Por eso, las groserías que abundan en la primera parte son innecesarias. Porque el ingenio y la sutil observación que prevalencen en la segunda son mucho más eficaces que las palabrotas y los gestos obscenos que acercan peligrosamente al producto de los engendros televisivos.
La pieza es una franca burla a los hombres que, buscando la libertad para sostener aventuras extramatrimoniales, no vacilan en conceder a su media naranja la misma libertad, con la convicción de que su mujer es tan poco deseable como para brindarles la seguridad de una fidelidad forzosa.

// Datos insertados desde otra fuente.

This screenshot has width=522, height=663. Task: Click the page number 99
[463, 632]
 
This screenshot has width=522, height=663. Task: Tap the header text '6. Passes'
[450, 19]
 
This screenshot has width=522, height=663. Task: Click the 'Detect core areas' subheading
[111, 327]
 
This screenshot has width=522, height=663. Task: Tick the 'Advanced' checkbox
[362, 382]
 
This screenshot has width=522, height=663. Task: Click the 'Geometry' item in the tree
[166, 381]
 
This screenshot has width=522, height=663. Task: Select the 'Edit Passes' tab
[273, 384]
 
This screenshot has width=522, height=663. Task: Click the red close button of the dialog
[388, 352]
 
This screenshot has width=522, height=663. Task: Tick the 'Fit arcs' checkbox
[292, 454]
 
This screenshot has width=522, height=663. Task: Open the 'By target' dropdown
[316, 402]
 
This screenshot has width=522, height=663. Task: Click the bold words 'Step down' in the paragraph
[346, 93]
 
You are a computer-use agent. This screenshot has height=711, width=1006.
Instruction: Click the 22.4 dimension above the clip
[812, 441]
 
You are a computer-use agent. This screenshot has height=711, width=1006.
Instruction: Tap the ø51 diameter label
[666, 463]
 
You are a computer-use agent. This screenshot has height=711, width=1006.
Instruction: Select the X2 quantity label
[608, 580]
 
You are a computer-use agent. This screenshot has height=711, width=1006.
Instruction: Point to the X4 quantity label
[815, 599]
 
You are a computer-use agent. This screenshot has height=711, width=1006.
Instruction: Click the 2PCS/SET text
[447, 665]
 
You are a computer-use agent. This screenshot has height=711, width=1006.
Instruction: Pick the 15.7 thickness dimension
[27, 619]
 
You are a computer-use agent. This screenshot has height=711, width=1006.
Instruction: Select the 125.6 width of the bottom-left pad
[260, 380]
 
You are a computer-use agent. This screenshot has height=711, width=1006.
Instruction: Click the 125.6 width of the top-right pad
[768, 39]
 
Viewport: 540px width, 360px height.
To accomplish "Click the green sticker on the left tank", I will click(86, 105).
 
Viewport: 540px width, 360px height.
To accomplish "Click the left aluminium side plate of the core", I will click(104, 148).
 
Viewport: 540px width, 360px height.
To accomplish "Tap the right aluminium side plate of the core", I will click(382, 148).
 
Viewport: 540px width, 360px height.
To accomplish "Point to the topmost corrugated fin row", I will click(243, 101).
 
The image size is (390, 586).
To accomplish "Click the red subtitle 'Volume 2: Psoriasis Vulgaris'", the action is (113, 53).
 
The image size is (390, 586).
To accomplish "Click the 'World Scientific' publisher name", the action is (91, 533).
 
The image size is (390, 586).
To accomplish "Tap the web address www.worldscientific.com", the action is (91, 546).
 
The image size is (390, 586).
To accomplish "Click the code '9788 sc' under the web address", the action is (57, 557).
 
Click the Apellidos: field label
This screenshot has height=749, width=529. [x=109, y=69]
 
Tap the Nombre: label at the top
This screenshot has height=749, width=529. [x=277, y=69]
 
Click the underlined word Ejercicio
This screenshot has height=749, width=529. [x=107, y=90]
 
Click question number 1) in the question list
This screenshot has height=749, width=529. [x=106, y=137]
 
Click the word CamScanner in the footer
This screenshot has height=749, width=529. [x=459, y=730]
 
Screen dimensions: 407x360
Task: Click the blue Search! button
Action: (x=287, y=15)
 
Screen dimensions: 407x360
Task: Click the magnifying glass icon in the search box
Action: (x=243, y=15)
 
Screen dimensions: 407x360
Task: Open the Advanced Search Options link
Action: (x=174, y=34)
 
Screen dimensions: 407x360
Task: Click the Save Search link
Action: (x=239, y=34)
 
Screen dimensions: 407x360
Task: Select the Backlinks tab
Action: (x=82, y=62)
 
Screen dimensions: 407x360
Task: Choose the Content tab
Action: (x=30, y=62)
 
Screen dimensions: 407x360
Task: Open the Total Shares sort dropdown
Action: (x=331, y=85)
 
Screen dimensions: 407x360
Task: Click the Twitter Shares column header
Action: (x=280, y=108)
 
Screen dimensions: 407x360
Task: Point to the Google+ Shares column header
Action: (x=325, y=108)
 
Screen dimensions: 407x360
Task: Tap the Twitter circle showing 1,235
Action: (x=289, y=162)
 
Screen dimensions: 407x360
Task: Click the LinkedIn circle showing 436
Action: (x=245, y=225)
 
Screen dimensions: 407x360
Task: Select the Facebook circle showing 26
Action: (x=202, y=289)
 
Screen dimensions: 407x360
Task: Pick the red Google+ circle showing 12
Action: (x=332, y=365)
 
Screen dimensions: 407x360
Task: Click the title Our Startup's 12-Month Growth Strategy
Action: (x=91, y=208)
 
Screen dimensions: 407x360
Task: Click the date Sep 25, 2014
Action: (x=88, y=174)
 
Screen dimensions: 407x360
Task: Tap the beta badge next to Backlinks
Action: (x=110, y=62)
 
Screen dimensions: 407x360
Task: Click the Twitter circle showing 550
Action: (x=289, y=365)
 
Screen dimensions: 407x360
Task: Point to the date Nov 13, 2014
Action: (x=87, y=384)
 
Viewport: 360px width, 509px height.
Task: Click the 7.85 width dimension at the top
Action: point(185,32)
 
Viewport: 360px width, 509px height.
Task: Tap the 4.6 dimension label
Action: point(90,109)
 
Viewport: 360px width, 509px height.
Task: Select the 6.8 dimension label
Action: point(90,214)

El hombrecito de la obra habla «maduramente» a su mujer, que siempre amenaza con suicidarse, tratando de convencerla de que una pare-ja abierta es la mejor fórmula para lograr una relación excitante. Y la convence. Lo que no entra en sus planes es que la mujer cambie y se consiga un amante que lo aventaja en todo. Su machismo sufre un duro golpe y el victimario se transforma en víctima. Su razones se vuelven contra él y su discurso cambia. Pero, como es un tramposo, vuelve otra vez a las andadas, aunque su mujer ya no es la misma.
• Actores
Ana Acosta y Daniel Fanego actúan como si improvisaran, de allí la frescura de sus desaforadas interpretaciones y de la irresistible simpatía que irradian los personajes, que permiten al público identificarse con ellos. José María Muscardi atina en la dirección, imponiendo un ritmo que no decae, apoyándose en el trabajo de los actores. Pero algunos agregados al texto son innecesarios, porque no es preciso ensuciar las palabras de un Premio Nobel para que su pieza tenga un certero efecto en el público.